=== Section Start ===

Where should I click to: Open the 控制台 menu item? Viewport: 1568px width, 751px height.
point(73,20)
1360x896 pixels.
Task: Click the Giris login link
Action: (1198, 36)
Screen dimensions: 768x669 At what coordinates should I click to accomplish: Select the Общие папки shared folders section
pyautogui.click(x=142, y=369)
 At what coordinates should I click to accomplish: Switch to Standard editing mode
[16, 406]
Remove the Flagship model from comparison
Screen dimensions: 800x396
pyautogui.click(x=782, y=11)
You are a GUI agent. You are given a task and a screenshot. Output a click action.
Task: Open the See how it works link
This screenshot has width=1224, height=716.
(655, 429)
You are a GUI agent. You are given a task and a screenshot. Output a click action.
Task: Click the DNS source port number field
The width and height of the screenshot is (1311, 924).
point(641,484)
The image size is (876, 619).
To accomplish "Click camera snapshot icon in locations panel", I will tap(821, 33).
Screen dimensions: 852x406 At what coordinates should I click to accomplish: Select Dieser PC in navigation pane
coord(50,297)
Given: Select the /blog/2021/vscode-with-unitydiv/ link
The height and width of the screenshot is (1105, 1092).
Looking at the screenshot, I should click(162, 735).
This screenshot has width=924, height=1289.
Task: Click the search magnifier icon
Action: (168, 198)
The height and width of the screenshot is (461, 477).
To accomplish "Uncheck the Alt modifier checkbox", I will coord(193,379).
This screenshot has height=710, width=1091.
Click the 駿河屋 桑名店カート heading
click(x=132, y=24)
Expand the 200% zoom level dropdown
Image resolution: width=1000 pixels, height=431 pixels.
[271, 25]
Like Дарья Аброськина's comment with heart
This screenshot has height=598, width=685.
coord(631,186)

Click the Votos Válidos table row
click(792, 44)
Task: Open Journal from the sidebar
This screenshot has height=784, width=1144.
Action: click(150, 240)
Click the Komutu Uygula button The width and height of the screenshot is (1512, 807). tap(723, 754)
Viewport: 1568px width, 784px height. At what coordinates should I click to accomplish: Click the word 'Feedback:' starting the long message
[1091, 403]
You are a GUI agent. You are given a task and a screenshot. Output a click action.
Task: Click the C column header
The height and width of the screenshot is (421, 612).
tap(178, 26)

=== Section End ===

§ Exercise aim: Wherever the word "will" appears in the records above, copy that line.

§ Expected answer:
To accomplish "Click camera snapshot icon in locations panel", I will tap(821, 33).
To accomplish "Uncheck the Alt modifier checkbox", I will coord(193,379).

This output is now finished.